#### [About this exercise]
Only those lines in the data below from the line containing "As nossas lojas (549, 7)" through the line containing "[Ürün Detayına Git (Yeni Pencere)] (586, 412)", both included, should be restated word for word.

Saved data entries:
[Start of Attachment]

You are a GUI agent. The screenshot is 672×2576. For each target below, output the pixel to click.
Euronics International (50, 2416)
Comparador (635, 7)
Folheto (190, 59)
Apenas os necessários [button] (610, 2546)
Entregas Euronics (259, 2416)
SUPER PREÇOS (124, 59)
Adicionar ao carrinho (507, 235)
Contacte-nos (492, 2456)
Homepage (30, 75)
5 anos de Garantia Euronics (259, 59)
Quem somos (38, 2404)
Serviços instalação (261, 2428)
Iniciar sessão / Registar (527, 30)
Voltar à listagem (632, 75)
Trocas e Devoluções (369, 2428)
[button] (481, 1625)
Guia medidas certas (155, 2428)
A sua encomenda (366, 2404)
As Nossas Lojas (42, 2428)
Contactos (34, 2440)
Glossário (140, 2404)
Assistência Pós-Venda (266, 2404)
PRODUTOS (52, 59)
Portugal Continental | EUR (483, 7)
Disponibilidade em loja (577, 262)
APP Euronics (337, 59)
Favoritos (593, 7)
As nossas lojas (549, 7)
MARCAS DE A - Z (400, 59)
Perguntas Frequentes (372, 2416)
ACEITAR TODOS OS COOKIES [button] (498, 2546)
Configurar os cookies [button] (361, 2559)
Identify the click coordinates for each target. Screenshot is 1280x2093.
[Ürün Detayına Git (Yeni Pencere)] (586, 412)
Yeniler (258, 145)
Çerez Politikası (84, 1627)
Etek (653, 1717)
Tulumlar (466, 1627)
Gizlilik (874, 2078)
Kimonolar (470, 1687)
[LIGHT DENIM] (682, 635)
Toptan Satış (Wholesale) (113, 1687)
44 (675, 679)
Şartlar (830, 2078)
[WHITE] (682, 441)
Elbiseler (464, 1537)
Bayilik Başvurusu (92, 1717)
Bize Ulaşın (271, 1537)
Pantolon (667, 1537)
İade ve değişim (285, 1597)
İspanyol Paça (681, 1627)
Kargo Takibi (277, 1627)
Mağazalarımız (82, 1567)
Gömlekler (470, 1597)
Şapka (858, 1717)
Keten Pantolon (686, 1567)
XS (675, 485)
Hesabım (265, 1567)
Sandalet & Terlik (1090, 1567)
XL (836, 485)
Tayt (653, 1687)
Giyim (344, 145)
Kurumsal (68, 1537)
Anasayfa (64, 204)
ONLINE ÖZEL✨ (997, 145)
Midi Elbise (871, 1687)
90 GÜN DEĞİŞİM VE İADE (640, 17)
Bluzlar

[End of Attachment]

#### [Answer to this problem]
As nossas lojas (549, 7)
MARCAS DE A - Z (400, 59)
Perguntas Frequentes (372, 2416)
ACEITAR TODOS OS COOKIES [button] (498, 2546)
Configurar os cookies [button] (361, 2559)
Identify the click coordinates for each target. Screenshot is 1280x2093.
[Ürün Detayına Git (Yeni Pencere)] (586, 412)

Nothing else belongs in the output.